Log Cabin Chronicles



This book of poems was published by Quattro Books Inc. of Toronto, Ontario, Canada.
Home Was Elsewhere can be ordered from Amazon.ca
or from Quattro Books

Odor of Lovers

There is a lady

There is a lady lying north and south
with head breast and thigh
rising in the sun massive
as the bulge and thrust
of foothills west of Boulder.

I love her mostly in the mornings
when she’s naked opened thighs
sprawled in sleep hip and rib cage
taut and her hair spread
from Chattauqua to Eldorado.

[EDITOR'S NOTE: Stanley Fefferman writes and make photographs in Toronto. He writes:


The deepest root of the poet and professor of literature I grew into taps a luminous memory of my mother sitting on the edge of her bed in our rented room, reading nursery rhymes to me as I stand holding onto the bars of my crib. One morning. a few years later, I recited to my Kindergarten class more rhyming stanzas than even the teacher had in her head: Jack and Jill, Three Blind Mice, Wee Willie Winkle, Ding Dong Bell, Little Jack Horner, Little Bo Peep, Little Boy Blue, The House that Jack Built. As I recited, I was filled with the luminosity of the Mother Goose characters who roamed the nursery rhyme landscape created in my mind by the music of my mother's voice as she performed her ritual repetitions to me of those verses.

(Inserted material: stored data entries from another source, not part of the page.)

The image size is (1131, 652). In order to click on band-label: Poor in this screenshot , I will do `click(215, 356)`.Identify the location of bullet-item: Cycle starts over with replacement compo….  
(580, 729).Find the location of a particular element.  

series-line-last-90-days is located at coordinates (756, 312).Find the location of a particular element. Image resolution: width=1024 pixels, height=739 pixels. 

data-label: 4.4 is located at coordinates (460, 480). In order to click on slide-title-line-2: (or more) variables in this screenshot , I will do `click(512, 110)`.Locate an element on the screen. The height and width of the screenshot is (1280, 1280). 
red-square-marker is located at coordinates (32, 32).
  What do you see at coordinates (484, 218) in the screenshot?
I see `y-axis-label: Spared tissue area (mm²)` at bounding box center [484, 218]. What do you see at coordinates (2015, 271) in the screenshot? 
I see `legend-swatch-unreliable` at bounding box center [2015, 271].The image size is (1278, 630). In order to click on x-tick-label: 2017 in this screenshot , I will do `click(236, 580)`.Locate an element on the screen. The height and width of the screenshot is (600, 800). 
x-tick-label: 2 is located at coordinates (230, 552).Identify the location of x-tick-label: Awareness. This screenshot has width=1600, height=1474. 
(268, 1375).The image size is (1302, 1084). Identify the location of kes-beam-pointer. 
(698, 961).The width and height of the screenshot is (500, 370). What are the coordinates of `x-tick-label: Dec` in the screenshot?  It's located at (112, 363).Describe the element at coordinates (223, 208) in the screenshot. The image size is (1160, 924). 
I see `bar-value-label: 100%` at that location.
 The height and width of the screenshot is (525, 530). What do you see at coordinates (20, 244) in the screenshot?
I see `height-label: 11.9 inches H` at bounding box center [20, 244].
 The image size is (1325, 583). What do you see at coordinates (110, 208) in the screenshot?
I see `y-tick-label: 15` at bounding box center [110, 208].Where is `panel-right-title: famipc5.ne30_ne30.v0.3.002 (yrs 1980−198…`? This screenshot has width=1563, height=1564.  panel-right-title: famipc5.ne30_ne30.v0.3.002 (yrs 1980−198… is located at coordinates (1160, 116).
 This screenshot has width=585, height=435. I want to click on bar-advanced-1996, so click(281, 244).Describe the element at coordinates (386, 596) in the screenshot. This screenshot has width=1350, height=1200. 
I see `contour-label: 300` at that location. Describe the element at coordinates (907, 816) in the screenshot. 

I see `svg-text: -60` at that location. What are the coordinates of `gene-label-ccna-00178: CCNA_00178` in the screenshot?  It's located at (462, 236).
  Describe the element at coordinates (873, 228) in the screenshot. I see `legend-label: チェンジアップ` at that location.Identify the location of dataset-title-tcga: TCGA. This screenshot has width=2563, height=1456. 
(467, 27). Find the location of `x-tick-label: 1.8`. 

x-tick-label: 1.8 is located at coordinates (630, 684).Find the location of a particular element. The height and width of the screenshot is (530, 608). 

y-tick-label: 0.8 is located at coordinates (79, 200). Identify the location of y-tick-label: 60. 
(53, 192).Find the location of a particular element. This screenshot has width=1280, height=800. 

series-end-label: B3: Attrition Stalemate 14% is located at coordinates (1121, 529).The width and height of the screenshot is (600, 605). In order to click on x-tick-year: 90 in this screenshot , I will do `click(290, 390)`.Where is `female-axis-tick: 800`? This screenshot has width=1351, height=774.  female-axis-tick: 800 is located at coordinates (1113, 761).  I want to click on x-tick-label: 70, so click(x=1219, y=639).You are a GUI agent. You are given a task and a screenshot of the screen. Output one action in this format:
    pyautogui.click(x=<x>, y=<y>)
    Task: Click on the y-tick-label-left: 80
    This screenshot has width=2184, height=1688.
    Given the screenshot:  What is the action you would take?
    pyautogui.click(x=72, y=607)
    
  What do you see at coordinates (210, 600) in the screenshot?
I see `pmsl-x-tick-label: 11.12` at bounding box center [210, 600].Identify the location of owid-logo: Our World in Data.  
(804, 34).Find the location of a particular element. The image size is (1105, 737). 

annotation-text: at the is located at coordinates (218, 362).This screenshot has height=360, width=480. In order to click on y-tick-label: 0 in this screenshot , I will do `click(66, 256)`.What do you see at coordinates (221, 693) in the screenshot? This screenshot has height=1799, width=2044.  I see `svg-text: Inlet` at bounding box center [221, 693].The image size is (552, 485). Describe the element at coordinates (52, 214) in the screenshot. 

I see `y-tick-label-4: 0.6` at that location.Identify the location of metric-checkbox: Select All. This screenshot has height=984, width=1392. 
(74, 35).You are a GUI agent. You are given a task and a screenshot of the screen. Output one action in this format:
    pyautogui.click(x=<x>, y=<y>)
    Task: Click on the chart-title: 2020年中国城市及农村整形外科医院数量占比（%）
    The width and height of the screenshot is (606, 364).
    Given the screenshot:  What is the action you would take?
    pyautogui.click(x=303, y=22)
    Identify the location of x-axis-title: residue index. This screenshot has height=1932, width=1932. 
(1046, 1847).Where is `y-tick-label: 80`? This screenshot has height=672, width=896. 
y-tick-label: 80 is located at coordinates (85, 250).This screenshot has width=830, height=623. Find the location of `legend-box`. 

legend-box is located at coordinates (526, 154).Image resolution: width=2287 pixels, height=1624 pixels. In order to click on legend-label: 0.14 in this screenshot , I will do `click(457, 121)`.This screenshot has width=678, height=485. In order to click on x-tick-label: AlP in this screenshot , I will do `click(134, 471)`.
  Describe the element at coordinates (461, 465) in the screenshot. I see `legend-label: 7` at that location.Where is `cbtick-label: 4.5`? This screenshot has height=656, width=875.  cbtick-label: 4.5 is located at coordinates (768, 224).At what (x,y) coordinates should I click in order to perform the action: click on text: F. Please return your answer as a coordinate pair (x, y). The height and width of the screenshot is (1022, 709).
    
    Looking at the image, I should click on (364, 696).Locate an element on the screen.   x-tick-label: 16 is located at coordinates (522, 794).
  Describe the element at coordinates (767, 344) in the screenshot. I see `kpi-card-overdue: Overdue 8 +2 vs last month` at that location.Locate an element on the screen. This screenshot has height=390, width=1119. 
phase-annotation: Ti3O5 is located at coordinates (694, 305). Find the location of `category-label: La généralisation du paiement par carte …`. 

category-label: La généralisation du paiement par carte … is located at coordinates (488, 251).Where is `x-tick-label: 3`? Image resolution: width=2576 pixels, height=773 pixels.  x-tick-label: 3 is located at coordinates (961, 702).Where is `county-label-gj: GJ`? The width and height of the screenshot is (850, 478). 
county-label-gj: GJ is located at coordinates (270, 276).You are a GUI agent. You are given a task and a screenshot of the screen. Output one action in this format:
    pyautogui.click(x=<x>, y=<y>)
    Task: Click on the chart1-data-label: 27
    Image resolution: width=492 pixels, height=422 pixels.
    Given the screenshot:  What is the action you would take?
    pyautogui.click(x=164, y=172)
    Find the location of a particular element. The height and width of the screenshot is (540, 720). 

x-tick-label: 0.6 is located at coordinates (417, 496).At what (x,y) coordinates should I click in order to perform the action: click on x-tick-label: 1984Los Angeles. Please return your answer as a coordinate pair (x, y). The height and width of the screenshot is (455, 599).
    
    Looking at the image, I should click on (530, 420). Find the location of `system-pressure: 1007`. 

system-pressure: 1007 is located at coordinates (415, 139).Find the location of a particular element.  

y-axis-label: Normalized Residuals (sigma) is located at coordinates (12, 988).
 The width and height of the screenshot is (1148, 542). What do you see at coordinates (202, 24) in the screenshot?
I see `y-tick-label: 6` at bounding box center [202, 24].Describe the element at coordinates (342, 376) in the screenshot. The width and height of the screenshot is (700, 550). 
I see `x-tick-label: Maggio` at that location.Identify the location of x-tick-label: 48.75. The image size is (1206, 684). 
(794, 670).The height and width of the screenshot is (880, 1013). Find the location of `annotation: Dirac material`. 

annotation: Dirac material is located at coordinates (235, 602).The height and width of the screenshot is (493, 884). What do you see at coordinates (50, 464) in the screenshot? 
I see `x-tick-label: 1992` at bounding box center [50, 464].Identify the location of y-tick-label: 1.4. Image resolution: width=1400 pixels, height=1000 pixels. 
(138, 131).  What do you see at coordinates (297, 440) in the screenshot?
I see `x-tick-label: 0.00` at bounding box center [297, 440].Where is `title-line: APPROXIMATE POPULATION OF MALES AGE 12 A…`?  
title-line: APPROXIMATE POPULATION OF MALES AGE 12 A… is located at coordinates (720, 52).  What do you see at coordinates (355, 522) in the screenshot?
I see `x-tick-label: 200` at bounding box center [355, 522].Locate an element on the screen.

My father had no patience for stories. When I'd ask him for a story he'd go: "I had a little doll, I stuck him on the wall, and that's all."As I grew into the world of school and the street, I was the one who told him stories. Why was I late? Why didn't I finish cutting the grass? How did I rip the knee of those pants that cost so much money? Did I chip that tooth in a fight? I invented fictions to protect myself from punishments. Being a roofer, if my story was not watertight, my father found the holes in it. He nicknamed me 'Alibi Ike', after the eponymous maker of excuses from a Ring Lardner story popularized in a Joe E. Brown movie trilogy. He honed his inquisitorial skills, I honed my fictive manouevres. Like "Father William," the lawyer in the Lewis Carroll rhyme who gained lifelong strength of his jaw by arguing cases with his wife, through alibis for questionable behaviours that I argued before my father, I developed skills that inspired me to test them on the floor of the lecture hall.